Ostatnie badania Gartner Group potwierdzają, że narzędzia analityczne (Business Intelligence) są najbardziej pożądaną przez biznes technologią informatyczną. Tylko w minionych miesiącu rozpoczęliśmy trzy kolejne wdrożenia. M.in. w sektorze bankowym, logistycznym i utrzymania czystości – mówi Marek Grzebyk, Dyrektor Departamentu QlikView w firmie Hogart.
Kilka dni temu podpisaliśmy także kontrakt z Acerinox Polska, jednym z największych producentów i dystrybutorów stali nierdzewnej na świecie. W pierwszej fazie projektu, firma będzie wykorzystywać QlikView do zarządzania zamówieniami i optymalizacji stanów magazynowych – dodaje Marek Grzebyk.
Jak długo potrwa projekt?
Przeciętny czas wdrożenia QlikView trwa kilka tygodni, pierwsze rezultaty dostępne są zwykle po kilku dniach – wyjaśnia Marek Grzebyk.
Dla porównania, średni czas wdrożenia tradycyjnego Business Intelligence wynosi półtora roku (w badaniach IDC z 2006 r. 25 proc. firm potrzebowało na to 6-11 miesięcy, 23 proc. 12-17 miesięcy, a 27 proc. 18-48 miesięcy, ale byli też respondenci, którzy przyznawali się do projektów ciągnących się jeszcze dłużej).

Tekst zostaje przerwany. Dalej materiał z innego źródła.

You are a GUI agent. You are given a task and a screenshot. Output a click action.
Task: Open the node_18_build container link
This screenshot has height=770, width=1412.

Z tego też powodu dotychczas na narzędzia analityczne mogły sobie pozwolić głównie firmy duże. Dziś jest inaczej. Kryzys w gospodarce wymusza na wszystkich (także na sektorze MSP) dokładniejsze analizowanie i wykrywanie zależności między pozornie niespójnymi informacjami.

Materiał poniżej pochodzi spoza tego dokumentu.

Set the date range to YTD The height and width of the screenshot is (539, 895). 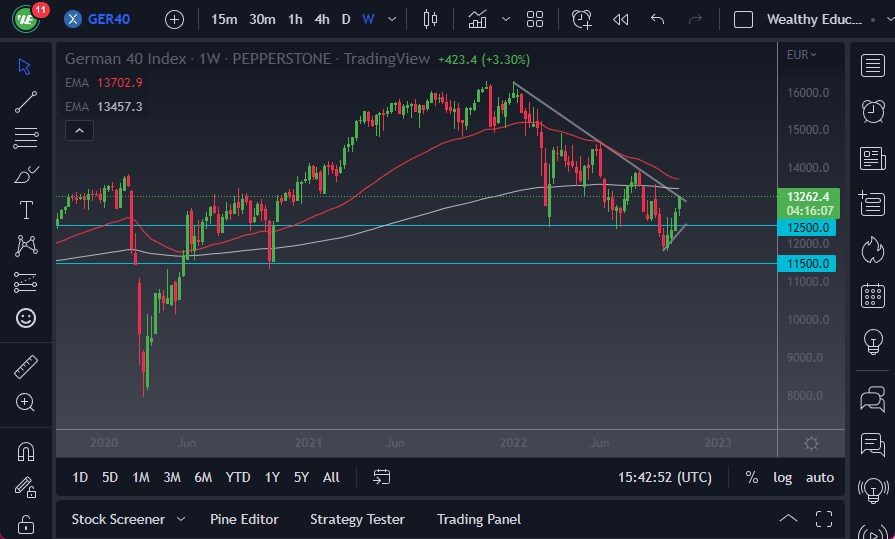coord(238,477)
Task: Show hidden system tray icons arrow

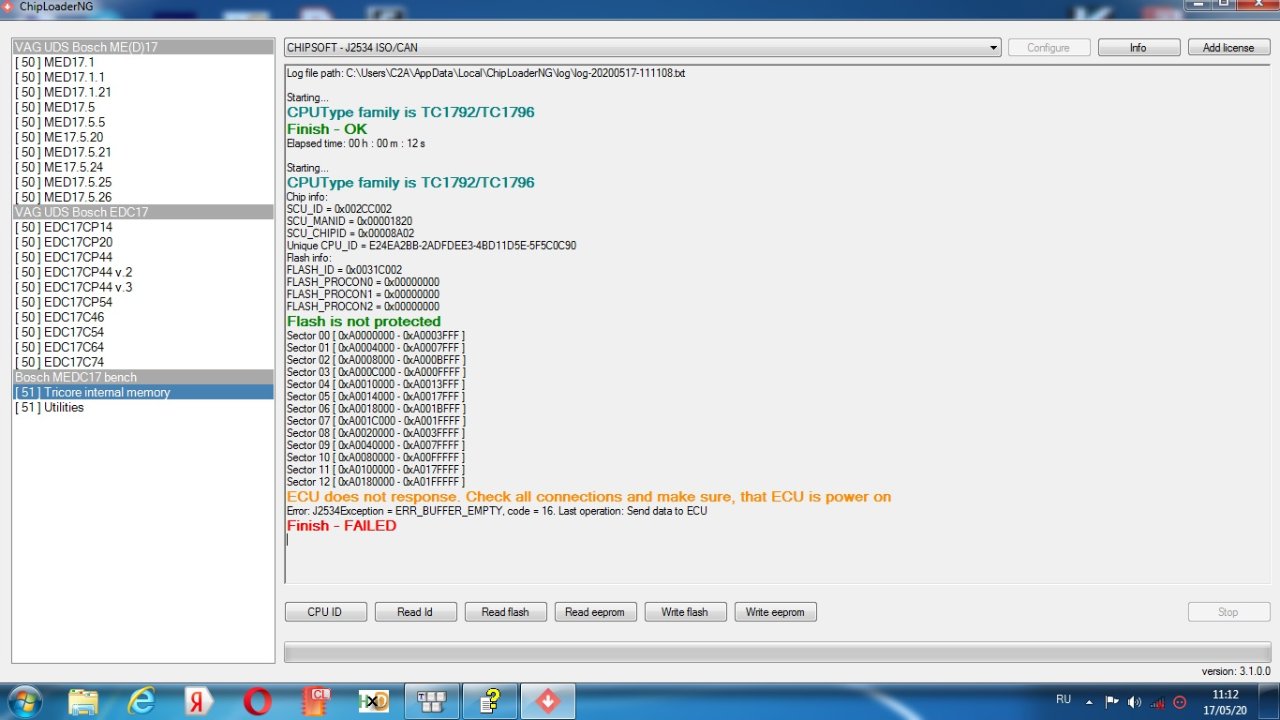Action: click(1089, 702)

Business Intelligence świetnie się do tego nadaje, potrafi zamienić informacje w wiedzę, a tę w realne oszczędności. Sama informacja wszakże generuje wyłącznie koszty, wynikające z konieczności jej przechowywania – mówi Marek Grzebyk.
Ale rynek postawił także twarde warunki dostawcom IT, wywołując w architekturze Business Intelligence ‘kopernikański’ przewrót. Najnowsze narzędzia analityczne nie potrzebują sztywnych i niewydajnych ‘kostek’ OLAP, bezpośrednio integrują się z zewnętrznymi systemami (np. ERP, CRM), dzięki czemu czas realizacji wdrożenia liczony jest nie w miesiącach, lecz w tygodniach.
Ponadto, elementarne dane biznesowe, bez skomplikowanych przekształceń i kalkulacji ładowane są w całości do pamięci operacyjnej. Wszelkie obliczenia i analizy odbywają się na żądanie użytkownika z elastycznością i szybkością nieosiągalną dla tradycyjnych rozwiązań Business Intelligence.
Czasy odpowiedzi systemu są rekordowo niskie (nierzadko poniżej sekundy) nawet przy olbrzymich wolumenach danych sięgających miliardów rekordów. Równie szybko użytkownicy mogą rozpocząć pracę w nowym środowisku – wystarczy kilkunastominutowy instruktaż.
To wszystko bezpośrednio przekłada się na znacznie niższe koszty wdrożenia i utrzymania rozwiązania, akceptowane także przez mniejsze firmy – dodaje Marek Grzebyk.